Obviously, you could break out of it. Women have found a lot more flexibility in writing than other industries, but there was always a push toward genteel topics directed specifically to helping your fellow housewife.
Part of that push was a narrow education. It was assumed that your future was to marry and have babies, so education in anything else required jumping through extra hoops, the first hoop being knowing that something else was possible.
Another part of that push was an assumption that the daily life of your average woman couldn’t be interesting, or that you could have any kind of mental life after giving birth. Bombeck pioneered the humor column because people before her thought daily life, especially a woman’s daily life, wasn’t worth writing about.

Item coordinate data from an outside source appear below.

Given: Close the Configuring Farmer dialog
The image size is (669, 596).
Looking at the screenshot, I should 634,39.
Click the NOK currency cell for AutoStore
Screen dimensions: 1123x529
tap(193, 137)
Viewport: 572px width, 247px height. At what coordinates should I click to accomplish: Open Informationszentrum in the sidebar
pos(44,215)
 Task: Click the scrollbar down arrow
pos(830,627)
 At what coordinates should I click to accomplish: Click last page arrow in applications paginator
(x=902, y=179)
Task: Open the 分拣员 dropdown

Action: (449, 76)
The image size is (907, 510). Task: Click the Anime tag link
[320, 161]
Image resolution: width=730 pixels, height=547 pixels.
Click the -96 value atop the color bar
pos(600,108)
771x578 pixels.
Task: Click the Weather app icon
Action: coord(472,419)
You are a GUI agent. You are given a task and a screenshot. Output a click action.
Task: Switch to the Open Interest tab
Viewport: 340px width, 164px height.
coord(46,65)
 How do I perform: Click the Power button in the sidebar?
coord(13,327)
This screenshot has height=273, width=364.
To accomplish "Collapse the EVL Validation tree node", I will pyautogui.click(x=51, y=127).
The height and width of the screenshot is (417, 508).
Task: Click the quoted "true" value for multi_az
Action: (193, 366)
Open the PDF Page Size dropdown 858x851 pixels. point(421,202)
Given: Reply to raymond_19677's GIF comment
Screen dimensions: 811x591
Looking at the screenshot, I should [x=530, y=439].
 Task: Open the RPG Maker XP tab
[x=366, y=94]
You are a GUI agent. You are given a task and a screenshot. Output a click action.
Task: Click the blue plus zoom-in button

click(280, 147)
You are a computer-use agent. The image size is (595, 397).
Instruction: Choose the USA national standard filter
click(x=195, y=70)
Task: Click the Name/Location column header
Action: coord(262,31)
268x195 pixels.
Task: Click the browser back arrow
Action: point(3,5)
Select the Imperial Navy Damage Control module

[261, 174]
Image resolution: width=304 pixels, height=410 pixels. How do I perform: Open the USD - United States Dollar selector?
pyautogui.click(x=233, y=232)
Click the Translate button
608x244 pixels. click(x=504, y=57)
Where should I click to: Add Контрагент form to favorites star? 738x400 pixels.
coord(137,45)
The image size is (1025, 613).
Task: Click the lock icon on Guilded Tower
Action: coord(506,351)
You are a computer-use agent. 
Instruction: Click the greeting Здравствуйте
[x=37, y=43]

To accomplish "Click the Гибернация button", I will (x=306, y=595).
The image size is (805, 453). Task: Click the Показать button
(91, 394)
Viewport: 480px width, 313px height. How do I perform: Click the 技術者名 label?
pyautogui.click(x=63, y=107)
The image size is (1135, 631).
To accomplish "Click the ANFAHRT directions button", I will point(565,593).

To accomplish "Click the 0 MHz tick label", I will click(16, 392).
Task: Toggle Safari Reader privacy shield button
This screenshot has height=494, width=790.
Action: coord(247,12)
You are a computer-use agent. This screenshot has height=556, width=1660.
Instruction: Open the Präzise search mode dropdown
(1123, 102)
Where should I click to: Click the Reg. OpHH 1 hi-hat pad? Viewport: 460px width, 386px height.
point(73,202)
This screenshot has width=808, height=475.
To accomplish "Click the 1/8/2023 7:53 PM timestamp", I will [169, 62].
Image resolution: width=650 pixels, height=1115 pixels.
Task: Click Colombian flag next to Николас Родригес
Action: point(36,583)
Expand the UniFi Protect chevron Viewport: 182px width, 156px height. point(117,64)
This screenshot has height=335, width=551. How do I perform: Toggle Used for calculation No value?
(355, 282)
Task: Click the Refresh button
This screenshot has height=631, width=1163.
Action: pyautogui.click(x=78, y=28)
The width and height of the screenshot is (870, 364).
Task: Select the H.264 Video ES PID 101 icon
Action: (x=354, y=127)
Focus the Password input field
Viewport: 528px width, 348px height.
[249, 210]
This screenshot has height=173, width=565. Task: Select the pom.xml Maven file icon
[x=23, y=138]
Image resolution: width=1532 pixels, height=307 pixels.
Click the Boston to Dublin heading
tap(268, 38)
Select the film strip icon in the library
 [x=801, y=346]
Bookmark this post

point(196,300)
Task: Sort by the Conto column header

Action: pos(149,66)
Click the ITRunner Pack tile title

I think that was why she joined the campaign for the ERA. She is rarely salty, but she was when women were treated as though they didn’t exist in public places or were assumed to be uninteresting. She knew that a woman’s place, without a campaign, was assumed to be nowhere.
You could make the argument that our place was assumed to be in the home, but that can, in essence, be nowhere.
I know some folks like to glorify the homemaker as essential and something we should all be satisfied with, but society does not and never has valued those skills or the people doing them. That’s why cleaners and daycare providers are paid poorly.
Besides, homemaking has become automated to redundancy. As Bombeck herself said, “A chimpanzee with a driver’s license could do my job.”
A stay-at-home mom changes the world by buying stuff and chauffeuring others around. Otherwise, her world is narrow and can feel beyond her control. Bombeck insisted that she could do more and that she was worth that effort.
Bombeck had her kids in the era of Benjamin Spock’s first edition on child rearing. Spanking had started to raise eye-brows earlier, but it was still the norm, more or less. Her “I Loved You Enough To-” article is part of that era.
Although, I have to say, the original article is a different beast from the email forward that I have seen.
Did you know, for instance, that one line is, “I loved you enough to say yes, you can go to Disneyland with your friends on Mother’s Day?” That always gets dropped from the email version.
Also, in other articles, she lays bare the pure tedium of child rearing. The ‘monkey with a driver’s license,’ was part of that.
When people listed nursing with what a housewife does in an effort to make us feel useful, Bombeck cracked, “When the kid is sick, I use my tongue-depressor to dial the doctor.” Her description of picking a bunch of kids up from school makes funny what is an obviously frustrating slog. It’s not something only you can do, and wanting more makes you human.
What I am saying is that she describes a suburban family in terms that are recognizable. Not some hell without appeal, but also imperfect. It isn’t a stretch to say she viewed some of it as a trap, especially mending, which she hated. She wrote a whole article about how much she avoided it.
The “I Loved You Enough To-” article may fit, with some clipping, in the category of tough love, parent-is-boss-and-knows-what-is-best. I get that angle.
But it comes from someone who didn’t buy the glorious homemaker lie and understood that her daughter should enter the workforce on the same footing as her sons.
There is room to politicize Bombeck. She is dead, after all, and left a body of work to mine for talking points.
Those talking points can go both ways, however, and within her context, I would say she is more feminist then not, for whatever that is worth.